/global-newsfeed

A news feed that looks good and has the power to inform

Primary LanguagePythonMIT LicenseMIT

An LLM-augmented Newsfeed

global-newsfeed-v-small.mov

This newsfeed application is simple but provides pretty much everything I really need in such an application. I was inspired by the Nintendo News Channel (this was on the Nintendo Wii!), which I always though was a fun way to look at world news given that you have a globe view and the different stories are presented as icons that are interactive (though, I really like that you could just sit back and watch the globe spin every few seconds, showing you story summaries very quickly).

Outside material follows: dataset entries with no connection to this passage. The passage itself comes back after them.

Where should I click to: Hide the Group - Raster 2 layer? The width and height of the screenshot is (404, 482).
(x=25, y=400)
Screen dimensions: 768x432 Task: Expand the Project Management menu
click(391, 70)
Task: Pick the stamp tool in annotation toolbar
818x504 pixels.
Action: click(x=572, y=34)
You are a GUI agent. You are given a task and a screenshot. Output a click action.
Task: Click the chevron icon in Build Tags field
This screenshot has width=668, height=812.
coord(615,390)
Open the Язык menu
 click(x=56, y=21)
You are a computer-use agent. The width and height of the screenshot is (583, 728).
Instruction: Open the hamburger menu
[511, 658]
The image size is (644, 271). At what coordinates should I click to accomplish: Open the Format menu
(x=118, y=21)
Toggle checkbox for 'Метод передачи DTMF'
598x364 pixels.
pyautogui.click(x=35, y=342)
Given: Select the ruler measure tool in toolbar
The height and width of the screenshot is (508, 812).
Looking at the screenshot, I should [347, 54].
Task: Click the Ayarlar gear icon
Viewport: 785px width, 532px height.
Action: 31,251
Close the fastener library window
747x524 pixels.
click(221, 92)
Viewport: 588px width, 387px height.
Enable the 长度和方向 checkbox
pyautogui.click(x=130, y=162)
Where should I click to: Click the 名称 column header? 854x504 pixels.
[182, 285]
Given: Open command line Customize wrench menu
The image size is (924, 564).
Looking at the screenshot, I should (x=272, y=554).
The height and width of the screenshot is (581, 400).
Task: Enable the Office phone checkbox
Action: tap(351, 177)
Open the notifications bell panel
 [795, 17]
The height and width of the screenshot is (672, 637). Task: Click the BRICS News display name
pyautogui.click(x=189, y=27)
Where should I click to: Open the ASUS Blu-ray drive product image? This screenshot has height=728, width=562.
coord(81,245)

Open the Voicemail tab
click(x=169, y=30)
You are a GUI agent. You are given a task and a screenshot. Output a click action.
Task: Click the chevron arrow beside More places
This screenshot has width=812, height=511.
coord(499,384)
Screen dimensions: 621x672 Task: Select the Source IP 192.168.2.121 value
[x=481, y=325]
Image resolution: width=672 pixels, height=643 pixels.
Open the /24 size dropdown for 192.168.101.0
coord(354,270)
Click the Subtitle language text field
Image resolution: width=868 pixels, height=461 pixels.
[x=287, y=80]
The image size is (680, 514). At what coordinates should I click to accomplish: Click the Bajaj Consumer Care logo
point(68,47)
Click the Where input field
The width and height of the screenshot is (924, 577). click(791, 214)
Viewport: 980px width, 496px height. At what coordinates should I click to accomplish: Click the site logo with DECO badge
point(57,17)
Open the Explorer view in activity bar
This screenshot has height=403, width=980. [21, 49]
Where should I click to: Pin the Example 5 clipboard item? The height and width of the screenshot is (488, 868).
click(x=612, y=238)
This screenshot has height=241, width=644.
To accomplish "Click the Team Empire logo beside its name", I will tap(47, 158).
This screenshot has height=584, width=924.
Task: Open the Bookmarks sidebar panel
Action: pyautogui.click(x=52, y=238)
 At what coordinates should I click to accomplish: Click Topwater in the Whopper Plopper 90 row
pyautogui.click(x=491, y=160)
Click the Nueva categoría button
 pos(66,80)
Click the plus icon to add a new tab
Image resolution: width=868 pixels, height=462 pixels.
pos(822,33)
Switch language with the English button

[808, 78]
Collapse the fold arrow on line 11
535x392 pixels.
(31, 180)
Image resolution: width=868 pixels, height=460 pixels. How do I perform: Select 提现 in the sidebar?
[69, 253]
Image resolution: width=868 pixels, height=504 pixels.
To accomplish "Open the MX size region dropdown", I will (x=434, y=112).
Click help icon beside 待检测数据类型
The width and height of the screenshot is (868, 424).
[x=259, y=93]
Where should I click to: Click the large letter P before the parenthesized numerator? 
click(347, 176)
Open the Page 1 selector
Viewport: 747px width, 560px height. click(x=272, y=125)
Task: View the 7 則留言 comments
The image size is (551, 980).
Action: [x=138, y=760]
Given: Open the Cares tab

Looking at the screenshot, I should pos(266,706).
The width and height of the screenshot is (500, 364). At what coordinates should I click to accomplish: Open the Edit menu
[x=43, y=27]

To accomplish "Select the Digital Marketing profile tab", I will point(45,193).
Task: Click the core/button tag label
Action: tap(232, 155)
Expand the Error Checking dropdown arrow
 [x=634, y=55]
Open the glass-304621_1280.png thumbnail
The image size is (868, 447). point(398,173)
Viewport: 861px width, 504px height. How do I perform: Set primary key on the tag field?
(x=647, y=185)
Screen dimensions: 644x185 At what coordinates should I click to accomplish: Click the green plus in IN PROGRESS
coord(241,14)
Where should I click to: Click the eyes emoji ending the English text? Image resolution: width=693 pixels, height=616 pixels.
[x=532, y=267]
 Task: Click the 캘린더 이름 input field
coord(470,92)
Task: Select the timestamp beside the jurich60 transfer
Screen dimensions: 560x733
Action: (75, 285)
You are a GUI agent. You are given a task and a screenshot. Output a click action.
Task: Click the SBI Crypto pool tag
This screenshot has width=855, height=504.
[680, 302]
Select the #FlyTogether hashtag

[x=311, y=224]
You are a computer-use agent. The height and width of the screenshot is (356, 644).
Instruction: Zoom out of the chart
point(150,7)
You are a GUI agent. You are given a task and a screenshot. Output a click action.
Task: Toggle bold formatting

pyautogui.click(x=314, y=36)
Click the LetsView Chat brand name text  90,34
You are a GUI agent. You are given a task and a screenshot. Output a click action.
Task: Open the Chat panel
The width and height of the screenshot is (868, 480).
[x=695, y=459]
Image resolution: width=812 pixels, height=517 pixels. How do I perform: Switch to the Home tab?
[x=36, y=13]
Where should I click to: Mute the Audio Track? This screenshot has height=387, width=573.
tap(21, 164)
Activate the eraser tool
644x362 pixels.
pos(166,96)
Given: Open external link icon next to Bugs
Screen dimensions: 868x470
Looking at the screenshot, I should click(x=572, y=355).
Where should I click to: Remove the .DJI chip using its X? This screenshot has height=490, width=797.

Nintendo News Channel, the inspiration for this

While this application doesn't have automated tour through the news events of the world (nor any background music), it at least has a table of news articles. Each row is an article obtained from the New York Times 'Top Stories' API endpoint. On the right side, there is a globe with markers showing the location of each news article.

The application does the following things to make it all work:

  • the articles are fetched as JSON from NYT (mix of different categories, omitting some)
  • JSON is parsed and written to CSV with the following fields
    • "uri", "title", "description", "url", "published_date", "source", "geolocation"
  • the CSV (written with date-time information in its filename) goes through augmentation by sending some of the fields ("uri", "title", "description", "geolocation") to OpenAI for augmentation. In the prompt we ask for:
    • expansion of geolocation to a city and a country, with a best guess of the city if not in the "geolocation" field (from inspecting the "title", "description")
    • a return of the data as JSON with the following keys: "uri", "city", "country", "latitude", and "longitude"
  • upon receiving the response from OpenAI, parse the JSON string into a DataFrame with Polars, and perform a join on the unenriched data with the "uri" serving as an ID
  • the finished CSV file is read in a later process and a Great Tables table is generated
  • we add markers to the globe corresponding to lat/lon values add click events to the table so that clicking a row in the table moves to the correct position on the globe
  • the table, on the right hand side, has clickable links to take you to the story

It's a great application and the use of the LLM to provide more precise location data (along with coordinates) is very useful. Without the OpenAI integration there would probably be some very error prone parsing of the text to determine location data, involving lookups to obtain the coordinate information (if the location could even be reliably determined).

Here is the prompt used to obtain the location data from ChatGPT:

I'm providing JSON text with the schema: 'uri', 'title', 'description', and 'geolocation'.
Each member is a record of a news story. What I need is the city and the country associated
with the news story. If you cannot guess the city or its not clear, use the capital city of
the country. The country needs to be short, standardized versions of the country name in
English (e.g., 'United States', 'United Kingdom', 'South Korea', etc.). I will pass in the
JSON data after the break
----
{tbl_json}
----
What I need returned is a JSON string with the same number of records in the same order as
the input. The fields required are: 'city', 'country', 'latitude', and 'longitude'. I would
also like the input 'uri' field to be included so that I can join the returned JSON with
the complete dataset (that 'uri' field will serve as an ID for each member).

One last thing, be sure to give me just the JSON string without any conversational text
before and after. I want to be sure I can depend on your output as consistent input for my
processing.

It does return a response with JSON and it's suitably clean enough to use as input in later processing steps in the application.